[START OF Extract provided]

Generic Animation Tool for Traffic Simulation
Chapter One
OBJECTIVE OF THE STUDY
This project aims to design an animation/visualization tool for road traffic simulation, that is independent, generic (that is, can visualize output data from any traffic simulator), and has a realistic feel of traffic observation, as we will incorporate Google Maps in its dynamic form; the user only needs to pan to the road being observed on the map. The data source for this visualization will be XML based, as XML files can be efficiently read, exchanged and their format defined in a standardized way using XML schema.
CHAPTER TWO
LITERATURE REVIEW
INTRODUCTION TO TRAFFIC M & S
Eighty years ago, Bruce Greenshields presented the first traffic flow model at the Annual Meeting of the Highway Research Board. Since then, many models and simulation tools have been developed. Traffic flow models have been applied for almost a century to describe, simulate and predict traffic. The first model, by Greenshields, showed a relation between the distance between vehicles and their speed. Later, dynamics were included in the models and models were applied for predictions. Now, traffic flow simulation tools were used for long- term planning as well as for short-term predictions based on actual traffic data, dynamic traffic management, evacuation planning, to mention a few of its uses and benefits (TRC, 2015).

[END OF Extract provided]
[START OF Data shown]

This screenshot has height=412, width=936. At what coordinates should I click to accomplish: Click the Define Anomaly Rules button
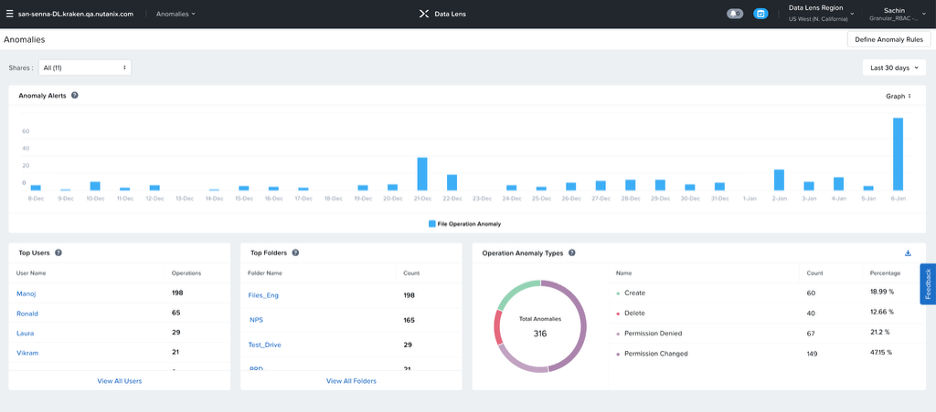click(888, 39)
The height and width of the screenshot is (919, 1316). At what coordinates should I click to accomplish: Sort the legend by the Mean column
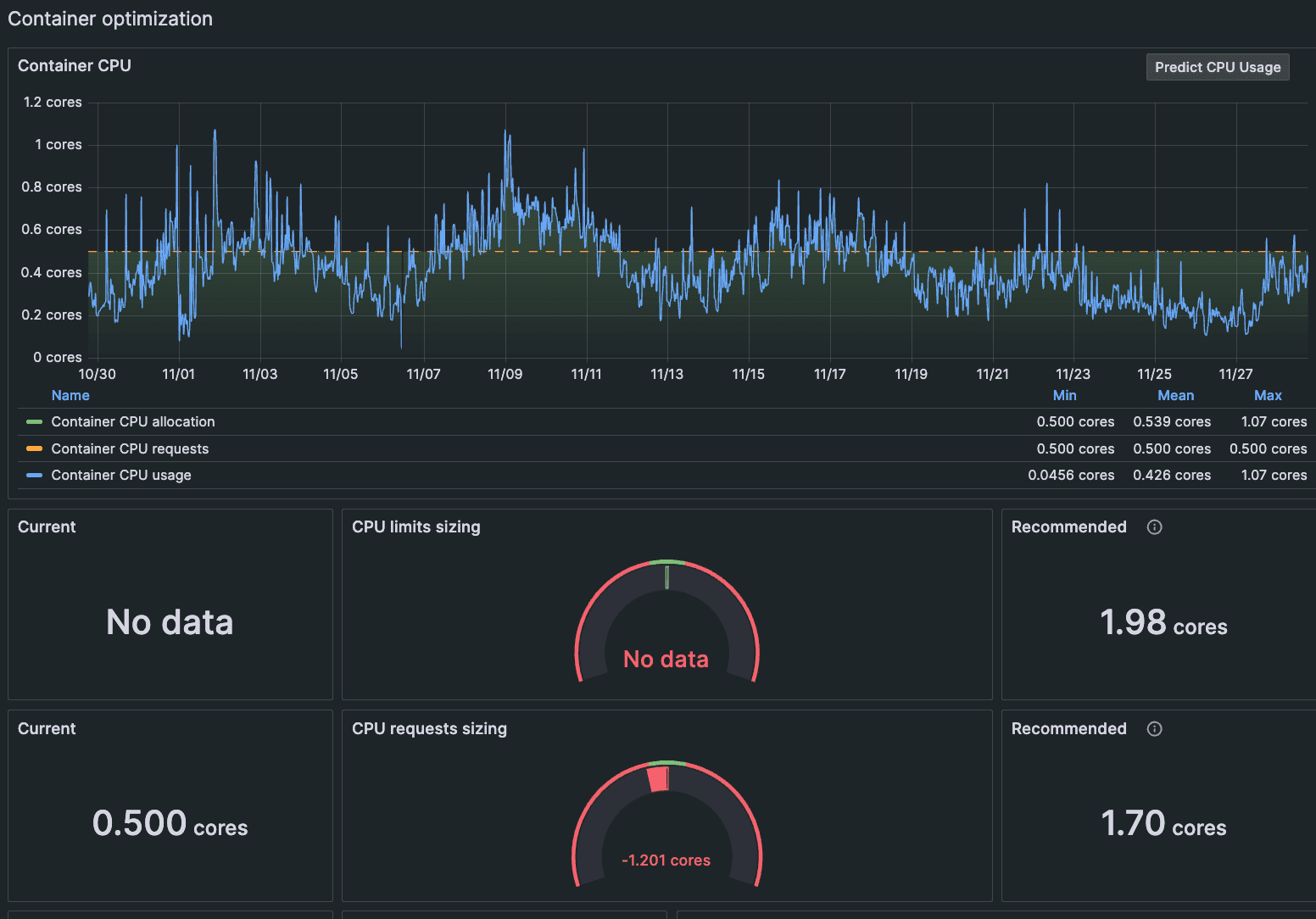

[END OF Data shown]

Continue the study on an animation tool for traffic simulation from its last sentence, carrying on the literature review of traffic modeling and simulation.

Figure 2.1 shows the historical development of traffic flow models as a model tree. From this diagram, it is observed that all traffic flow models have one common root: the fundamental relation (or fundamental diagram – FD). The other three families consist of the microscopic, mesoscopic and macroscopic models. After the introduction of the fundamental relation in the 1930s, microscopic and macroscopic models were introduced simultaneously in the 1950s. Mesoscopic models are about a decade younger. Microscopic models distinguish and trace the behaviour of each individual vehicle while macroscopic models aggregate vehicles and traffic and they are usually described as a continuum. Mesoscopic models are categorized in between microscopic and macroscopic models as their (mesoscopic) aggregation level is between both (micro- and macroscopic models).
Traffic modelling theories seek to describe in a precise mathematical way the interactions between vehicles and their operators (the mobile components) and the infrastructure (the immobile components). The infrastructure consists of the road network and all its operational elements like control devices, signs and markings.
In the figure below, grey lines indicate descent; black dots indicate publications; black lines indicate that the model has (or multiple very similar models have) been published multiple times (Kessels, 2013). (Most labels are omitted for readability).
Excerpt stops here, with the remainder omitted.